-- Available data follows --

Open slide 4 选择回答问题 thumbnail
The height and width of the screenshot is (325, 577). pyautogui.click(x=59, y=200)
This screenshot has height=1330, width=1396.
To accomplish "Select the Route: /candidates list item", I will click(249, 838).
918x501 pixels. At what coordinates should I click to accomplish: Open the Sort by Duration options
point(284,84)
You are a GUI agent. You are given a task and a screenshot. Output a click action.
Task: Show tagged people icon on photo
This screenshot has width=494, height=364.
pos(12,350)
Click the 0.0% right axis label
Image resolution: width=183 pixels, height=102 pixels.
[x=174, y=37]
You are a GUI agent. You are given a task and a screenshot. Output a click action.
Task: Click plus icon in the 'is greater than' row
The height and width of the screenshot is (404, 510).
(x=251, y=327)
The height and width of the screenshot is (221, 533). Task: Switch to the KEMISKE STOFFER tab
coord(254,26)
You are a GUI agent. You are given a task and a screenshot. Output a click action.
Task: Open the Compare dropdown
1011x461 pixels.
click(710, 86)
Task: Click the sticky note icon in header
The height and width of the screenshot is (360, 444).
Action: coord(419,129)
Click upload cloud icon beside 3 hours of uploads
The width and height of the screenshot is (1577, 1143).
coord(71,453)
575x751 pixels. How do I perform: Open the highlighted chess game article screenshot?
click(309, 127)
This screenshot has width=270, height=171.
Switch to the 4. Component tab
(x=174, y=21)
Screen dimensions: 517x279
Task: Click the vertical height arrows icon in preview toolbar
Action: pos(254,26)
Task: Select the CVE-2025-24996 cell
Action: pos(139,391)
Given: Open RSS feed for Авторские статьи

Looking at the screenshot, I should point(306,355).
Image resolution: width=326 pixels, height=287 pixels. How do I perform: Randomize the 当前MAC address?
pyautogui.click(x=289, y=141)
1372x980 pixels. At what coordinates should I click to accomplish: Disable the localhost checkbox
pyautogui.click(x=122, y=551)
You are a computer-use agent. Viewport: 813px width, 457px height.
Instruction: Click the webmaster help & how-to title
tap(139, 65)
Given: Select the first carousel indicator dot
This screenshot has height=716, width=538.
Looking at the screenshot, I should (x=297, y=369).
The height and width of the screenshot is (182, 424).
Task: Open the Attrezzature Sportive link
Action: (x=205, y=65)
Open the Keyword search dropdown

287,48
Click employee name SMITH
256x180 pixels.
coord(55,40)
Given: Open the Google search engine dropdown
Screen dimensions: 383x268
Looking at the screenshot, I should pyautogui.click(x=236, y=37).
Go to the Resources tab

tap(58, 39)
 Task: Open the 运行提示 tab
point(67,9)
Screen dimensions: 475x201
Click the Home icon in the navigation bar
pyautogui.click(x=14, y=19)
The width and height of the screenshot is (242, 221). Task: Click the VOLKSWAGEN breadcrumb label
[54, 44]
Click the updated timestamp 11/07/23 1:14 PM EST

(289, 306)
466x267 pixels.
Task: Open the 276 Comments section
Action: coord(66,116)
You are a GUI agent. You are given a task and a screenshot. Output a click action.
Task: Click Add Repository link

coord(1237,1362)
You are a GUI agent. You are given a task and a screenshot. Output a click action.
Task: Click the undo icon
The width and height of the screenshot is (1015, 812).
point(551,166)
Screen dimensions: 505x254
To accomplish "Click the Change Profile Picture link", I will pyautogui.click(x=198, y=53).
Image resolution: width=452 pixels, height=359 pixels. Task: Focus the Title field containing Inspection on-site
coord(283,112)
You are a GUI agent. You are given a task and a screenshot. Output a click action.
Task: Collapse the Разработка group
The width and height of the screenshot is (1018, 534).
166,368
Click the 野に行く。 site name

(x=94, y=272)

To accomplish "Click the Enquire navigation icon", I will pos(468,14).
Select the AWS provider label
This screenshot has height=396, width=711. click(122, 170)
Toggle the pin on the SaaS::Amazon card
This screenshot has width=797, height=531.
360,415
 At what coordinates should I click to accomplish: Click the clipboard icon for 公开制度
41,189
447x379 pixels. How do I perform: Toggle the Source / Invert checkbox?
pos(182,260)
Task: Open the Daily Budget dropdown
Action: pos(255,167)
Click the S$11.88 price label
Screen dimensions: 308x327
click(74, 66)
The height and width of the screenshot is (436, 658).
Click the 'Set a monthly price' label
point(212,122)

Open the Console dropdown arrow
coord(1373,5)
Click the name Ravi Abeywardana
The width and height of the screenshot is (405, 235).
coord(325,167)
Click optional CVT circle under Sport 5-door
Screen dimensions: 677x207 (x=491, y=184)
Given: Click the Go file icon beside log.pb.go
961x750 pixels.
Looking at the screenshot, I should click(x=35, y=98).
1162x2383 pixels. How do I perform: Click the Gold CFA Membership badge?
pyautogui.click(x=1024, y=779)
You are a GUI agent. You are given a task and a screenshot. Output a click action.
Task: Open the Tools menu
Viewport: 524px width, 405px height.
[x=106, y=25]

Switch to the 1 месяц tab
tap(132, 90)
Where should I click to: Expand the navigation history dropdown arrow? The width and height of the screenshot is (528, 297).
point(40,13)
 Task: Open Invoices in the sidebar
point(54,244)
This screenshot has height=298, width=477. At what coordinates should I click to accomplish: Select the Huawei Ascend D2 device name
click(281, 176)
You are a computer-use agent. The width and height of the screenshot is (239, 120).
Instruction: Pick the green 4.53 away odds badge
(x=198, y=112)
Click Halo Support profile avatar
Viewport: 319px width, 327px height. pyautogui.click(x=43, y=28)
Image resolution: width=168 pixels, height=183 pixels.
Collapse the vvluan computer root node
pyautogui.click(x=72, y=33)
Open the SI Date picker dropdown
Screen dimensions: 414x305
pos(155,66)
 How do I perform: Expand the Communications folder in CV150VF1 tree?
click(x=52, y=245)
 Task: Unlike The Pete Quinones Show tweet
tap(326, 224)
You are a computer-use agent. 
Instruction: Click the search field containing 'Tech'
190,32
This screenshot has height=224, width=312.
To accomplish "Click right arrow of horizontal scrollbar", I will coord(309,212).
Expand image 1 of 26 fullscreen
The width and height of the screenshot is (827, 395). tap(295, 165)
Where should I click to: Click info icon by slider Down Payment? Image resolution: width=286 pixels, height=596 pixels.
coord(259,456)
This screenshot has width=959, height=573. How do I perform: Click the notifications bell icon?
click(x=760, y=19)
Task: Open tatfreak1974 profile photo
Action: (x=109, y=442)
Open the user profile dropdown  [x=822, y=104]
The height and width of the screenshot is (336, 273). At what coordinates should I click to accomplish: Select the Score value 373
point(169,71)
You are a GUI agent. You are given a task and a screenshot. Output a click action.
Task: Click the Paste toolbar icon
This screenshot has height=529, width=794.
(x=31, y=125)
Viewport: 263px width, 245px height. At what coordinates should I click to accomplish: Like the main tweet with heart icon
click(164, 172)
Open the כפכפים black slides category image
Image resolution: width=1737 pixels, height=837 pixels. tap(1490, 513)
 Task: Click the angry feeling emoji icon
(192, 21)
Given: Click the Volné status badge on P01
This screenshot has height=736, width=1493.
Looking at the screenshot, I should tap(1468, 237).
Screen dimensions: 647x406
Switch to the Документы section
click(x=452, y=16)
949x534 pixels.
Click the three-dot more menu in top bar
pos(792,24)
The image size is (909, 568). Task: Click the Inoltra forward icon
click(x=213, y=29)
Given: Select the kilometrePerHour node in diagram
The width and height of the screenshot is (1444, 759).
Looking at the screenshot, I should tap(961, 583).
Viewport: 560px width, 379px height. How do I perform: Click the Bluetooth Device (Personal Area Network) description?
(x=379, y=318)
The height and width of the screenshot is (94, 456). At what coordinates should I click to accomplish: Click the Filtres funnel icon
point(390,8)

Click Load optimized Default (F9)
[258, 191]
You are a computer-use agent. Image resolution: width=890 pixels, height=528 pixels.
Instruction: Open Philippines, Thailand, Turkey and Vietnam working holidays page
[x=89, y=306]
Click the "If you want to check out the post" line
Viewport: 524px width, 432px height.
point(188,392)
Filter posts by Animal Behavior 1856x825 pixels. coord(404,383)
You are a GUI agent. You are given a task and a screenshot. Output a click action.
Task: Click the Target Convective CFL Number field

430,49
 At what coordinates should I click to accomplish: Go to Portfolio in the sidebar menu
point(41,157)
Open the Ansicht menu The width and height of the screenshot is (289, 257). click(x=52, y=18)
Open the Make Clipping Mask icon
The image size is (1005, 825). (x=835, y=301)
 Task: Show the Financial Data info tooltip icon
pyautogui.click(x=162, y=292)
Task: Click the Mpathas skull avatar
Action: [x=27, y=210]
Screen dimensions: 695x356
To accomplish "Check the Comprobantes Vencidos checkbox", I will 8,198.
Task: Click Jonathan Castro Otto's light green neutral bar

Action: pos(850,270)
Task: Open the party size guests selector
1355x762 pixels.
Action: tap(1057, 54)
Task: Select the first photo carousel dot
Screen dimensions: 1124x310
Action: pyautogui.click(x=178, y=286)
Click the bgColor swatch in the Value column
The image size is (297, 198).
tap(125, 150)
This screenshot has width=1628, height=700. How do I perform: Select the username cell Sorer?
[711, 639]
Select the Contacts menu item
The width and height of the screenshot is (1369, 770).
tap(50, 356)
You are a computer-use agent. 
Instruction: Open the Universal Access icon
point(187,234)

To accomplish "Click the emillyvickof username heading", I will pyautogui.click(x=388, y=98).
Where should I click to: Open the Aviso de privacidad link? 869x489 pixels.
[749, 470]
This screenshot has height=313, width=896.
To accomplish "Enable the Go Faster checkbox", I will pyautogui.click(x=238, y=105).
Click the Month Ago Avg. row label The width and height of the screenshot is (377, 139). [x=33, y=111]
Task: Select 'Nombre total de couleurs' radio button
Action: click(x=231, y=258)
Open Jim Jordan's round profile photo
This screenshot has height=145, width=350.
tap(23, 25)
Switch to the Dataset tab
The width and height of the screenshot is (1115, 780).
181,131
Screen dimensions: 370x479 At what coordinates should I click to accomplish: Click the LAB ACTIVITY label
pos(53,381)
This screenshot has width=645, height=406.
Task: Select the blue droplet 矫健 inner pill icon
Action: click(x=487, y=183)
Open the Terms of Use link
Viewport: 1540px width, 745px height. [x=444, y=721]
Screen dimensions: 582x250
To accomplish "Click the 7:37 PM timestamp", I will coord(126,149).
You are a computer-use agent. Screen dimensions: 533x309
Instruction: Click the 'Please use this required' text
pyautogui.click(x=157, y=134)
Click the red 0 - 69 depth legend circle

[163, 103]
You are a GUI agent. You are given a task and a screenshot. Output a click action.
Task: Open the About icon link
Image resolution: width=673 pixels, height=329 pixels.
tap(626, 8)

-- Available data concluded --

▶ What you should do:
Your task is to copy each line from the material above that includes the word "carousel".

▶ Written reply:
Given: Select the first carousel indicator dot
Task: Select the first photo carousel dot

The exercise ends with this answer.